Sat, Jan 11, 2014 - Page 9 News List

Dirty war fueled by drive for clean energy

The palm oil magnates are growing ever more trees for use in biofuels and carbon trading, but what happens to the subsistence farmers who own, live and work on the lucrative land?

By Nina Lakhani  /  The Guardian, TOCOA, Honduras

Illustration: Lance Liu

The West’s drive to reduce its carbon footprint cheaply is fueling a dirty war in Honduras, where US-backed security forces are implicated in the murder, disappearance and intimidation of peasant farmers involved in land disputes with local palm oil magnates, a Guardian investigation can reveal.

More than 100 people have been killed in the past four years, many assassinated by death squads operating with near impunity in the heavily militarized Bajo Aguan region, where 8,000 Honduran troops are deployed, activists say.

Farmers’ leader Antonio Martinez, 28, is the latest victim of this conflict. His corpse was discovered, strangled, in November last year.

Peasant farmers say they are the victims of a campaign of terror by the Honduran police, army and private security guards working for palm oil companies since a coup in June 2009 ended land negotiations instigated by the deposed Honduran president, Manuel Zelaya.

Witnesses have implicated Honduran special forces and the 15th Battalion, which receives training and material support from the US, in dozens of human rights violations around the plantations of Bajo Aguan.

They say private security guards regularly patrol and train with the soldiers, and have even been given military uniforms and weapons for some operations.

The military denies the allegations, blaming the United Peasant Movement (MUCA) for escalating violence in the region. Repeated requests for comment from the US embassy in Honduras failed to elicit a response.

The Bajo Aguan dispute dates back almost 20 years, to a World Bank-funded land modernization program. The farmers say thousands of hectares of land used for subsistence farming were fraudulently and coercively transferred to agribusinesses that grow African palms, which are lucratively exported to the West for biofuel, and are traded in the carbon credit market.

Since then, they have tried to reclaim the land using the courts, as well as roadblocks and illegal land occupations.

Zelaya launched an investigation to resolve the conflicts, but this came to an abrupt halt when he was toppled in a coup in 2009 that was backed by the business, political, military and church elites.

In December 2009, groups of subsistence farmers started large-scale illegal occupations on disputed land also claimed by Honduras’ biggest palm oil producer, the Dinant Corporation, which is owned by Miguel Facusse, one of Honduras’ most powerful men. Dinant says 17 of its security guards were killed and 30 injured in clashes with farmers.

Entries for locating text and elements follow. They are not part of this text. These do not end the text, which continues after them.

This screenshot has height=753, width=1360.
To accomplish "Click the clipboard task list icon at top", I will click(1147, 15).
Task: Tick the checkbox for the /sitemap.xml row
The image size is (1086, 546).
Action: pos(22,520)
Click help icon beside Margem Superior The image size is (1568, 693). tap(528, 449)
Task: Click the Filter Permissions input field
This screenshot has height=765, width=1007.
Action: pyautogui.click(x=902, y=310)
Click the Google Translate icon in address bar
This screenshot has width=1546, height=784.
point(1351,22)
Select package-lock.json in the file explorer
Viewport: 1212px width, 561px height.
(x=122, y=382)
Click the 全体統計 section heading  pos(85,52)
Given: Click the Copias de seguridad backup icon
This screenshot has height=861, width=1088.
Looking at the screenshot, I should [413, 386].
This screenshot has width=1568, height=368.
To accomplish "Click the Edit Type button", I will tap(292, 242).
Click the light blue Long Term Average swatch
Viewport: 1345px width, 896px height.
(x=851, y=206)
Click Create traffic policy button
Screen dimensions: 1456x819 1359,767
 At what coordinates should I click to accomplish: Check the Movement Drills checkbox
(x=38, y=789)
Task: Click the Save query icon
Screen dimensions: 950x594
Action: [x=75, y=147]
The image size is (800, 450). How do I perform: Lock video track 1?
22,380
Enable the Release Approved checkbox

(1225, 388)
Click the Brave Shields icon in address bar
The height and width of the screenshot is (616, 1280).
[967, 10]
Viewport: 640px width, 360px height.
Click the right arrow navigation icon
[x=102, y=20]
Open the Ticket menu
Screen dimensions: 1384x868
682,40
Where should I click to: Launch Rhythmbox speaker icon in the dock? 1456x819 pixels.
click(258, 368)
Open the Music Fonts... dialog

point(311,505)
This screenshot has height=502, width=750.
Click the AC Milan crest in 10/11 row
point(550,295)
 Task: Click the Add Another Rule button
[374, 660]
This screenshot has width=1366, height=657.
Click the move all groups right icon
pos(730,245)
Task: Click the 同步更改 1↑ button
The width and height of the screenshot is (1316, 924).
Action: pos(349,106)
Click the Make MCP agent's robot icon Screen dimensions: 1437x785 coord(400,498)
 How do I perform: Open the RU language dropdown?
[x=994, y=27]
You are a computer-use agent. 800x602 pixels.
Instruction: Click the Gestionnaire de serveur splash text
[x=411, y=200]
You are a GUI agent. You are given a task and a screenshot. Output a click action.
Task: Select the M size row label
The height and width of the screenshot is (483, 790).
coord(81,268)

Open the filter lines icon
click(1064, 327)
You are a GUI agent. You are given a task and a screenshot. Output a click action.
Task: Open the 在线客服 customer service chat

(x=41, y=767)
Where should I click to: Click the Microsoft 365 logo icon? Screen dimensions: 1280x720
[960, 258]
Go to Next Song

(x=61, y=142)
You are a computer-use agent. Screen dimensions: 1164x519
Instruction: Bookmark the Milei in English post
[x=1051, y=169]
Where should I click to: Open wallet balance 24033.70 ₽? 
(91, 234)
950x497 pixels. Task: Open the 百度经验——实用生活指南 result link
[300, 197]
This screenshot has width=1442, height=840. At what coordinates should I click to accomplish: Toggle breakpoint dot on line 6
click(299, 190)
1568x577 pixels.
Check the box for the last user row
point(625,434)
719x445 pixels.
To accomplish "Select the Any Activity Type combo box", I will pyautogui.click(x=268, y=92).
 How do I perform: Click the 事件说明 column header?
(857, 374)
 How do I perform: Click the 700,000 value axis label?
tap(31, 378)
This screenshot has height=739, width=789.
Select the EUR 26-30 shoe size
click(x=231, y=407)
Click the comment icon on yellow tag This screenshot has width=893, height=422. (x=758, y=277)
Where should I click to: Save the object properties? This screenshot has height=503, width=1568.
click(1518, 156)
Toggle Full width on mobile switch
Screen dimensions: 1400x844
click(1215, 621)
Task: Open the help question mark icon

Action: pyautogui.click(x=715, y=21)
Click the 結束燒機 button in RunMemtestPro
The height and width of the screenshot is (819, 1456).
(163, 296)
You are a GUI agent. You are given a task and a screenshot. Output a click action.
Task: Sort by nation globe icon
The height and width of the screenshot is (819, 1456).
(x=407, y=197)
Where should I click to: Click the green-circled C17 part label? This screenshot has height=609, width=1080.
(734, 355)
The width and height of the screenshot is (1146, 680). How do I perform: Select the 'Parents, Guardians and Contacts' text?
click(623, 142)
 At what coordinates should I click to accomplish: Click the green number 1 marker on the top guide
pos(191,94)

The region was heavily militarized in early 2010 and the farmers who were occupying the land were forcibly removed by soldiers enforcing contentious court orders. Accusations of human rights violations have escalated ever since.

In 2012, Neptaly Esquivel, 32, a father of five, was permanently disabled by a bullet to the hip fired at close range by a soldier — whose face was hidden by a balaclava — during a peaceful protest against education reform. His case is with the inter-US court of human rights.

In another incident, Matias Valle, 51, a founder member of MUCA, was shot dead by two masked men on a motorcycle as he waited for a bus. Witnesses said a car full of private security guards was parked a few meters away.

His wife, Dominga Ramos, said he had rejected money from Dinant employees to stop the farmers’ movement, after which he was told there was a price on his head.